> _Data for the task_:
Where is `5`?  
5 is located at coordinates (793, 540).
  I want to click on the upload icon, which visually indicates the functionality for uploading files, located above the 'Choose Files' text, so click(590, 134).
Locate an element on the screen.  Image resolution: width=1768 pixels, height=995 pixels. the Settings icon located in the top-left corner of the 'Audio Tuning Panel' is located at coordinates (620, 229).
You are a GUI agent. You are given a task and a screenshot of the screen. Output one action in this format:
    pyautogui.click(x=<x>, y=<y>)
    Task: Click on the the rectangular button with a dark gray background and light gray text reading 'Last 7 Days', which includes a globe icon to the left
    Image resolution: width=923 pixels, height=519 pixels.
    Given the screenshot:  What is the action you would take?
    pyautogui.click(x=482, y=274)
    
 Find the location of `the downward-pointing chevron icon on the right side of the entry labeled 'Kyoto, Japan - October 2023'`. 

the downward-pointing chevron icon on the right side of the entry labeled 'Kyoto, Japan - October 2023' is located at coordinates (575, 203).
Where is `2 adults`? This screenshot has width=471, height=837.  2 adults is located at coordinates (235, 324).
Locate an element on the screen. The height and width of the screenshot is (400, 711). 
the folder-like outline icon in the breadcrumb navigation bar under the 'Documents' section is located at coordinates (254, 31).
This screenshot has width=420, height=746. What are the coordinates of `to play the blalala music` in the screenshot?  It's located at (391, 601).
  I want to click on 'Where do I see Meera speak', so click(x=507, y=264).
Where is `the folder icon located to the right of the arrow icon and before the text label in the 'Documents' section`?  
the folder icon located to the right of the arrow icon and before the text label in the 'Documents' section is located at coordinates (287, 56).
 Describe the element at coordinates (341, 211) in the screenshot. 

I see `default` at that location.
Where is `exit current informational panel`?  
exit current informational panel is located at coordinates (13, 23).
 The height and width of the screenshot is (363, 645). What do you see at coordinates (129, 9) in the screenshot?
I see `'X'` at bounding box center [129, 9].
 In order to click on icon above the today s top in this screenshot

> _What the task asks_: Render every line of the data above as a numbered list, omitting any blank lines.

> _Exercise answer_:
1. Where is `5`?  
2. 5 is located at coordinates (793, 540).
3.   I want to click on the upload icon, which visually indicates the functionality for uploading files, located above the 'Choose Files' text, so click(590, 134).
4. Locate an element on the screen.  Image resolution: width=1768 pixels, height=995 pixels. the Settings icon located in the top-left corner of the 'Audio Tuning Panel' is located at coordinates (620, 229).
5. You are a GUI agent. You are given a task and a screenshot of the screen. Output one action in this format:
6.     pyautogui.click(x=<x>, y=<y>)
7.     Task: Click on the the rectangular button with a dark gray background and light gray text reading 'Last 7 Days', which includes a globe icon to the left
8.     Image resolution: width=923 pixels, height=519 pixels.
9.     Given the screenshot:  What is the action you would take?
10.     pyautogui.click(x=482, y=274)
11.  Find the location of `the downward-pointing chevron icon on the right side of the entry labeled 'Kyoto, Japan - October 2023'`. 
12. the downward-pointing chevron icon on the right side of the entry labeled 'Kyoto, Japan - October 2023' is located at coordinates (575, 203).
13. Where is `2 adults`? This screenshot has width=471, height=837.  2 adults is located at coordinates (235, 324).
14. Locate an element on the screen. The height and width of the screenshot is (400, 711). 
15. the folder-like outline icon in the breadcrumb navigation bar under the 'Documents' section is located at coordinates (254, 31).
16. This screenshot has width=420, height=746. What are the coordinates of `to play the blalala music` in the screenshot?  It's located at (391, 601).
17.   I want to click on 'Where do I see Meera speak', so click(x=507, y=264).
18. Where is `the folder icon located to the right of the arrow icon and before the text label in the 'Documents' section`?  
19. the folder icon located to the right of the arrow icon and before the text label in the 'Documents' section is located at coordinates (287, 56).
20.  Describe the element at coordinates (341, 211) in the screenshot. 
21. I see `default` at that location.
22. Where is `exit current informational panel`?  
23. exit current informational panel is located at coordinates (13, 23).
24.  The height and width of the screenshot is (363, 645). What do you see at coordinates (129, 9) in the screenshot?
25. I see `'X'` at bounding box center [129, 9].
26.  In order to click on icon above the today s top in this screenshot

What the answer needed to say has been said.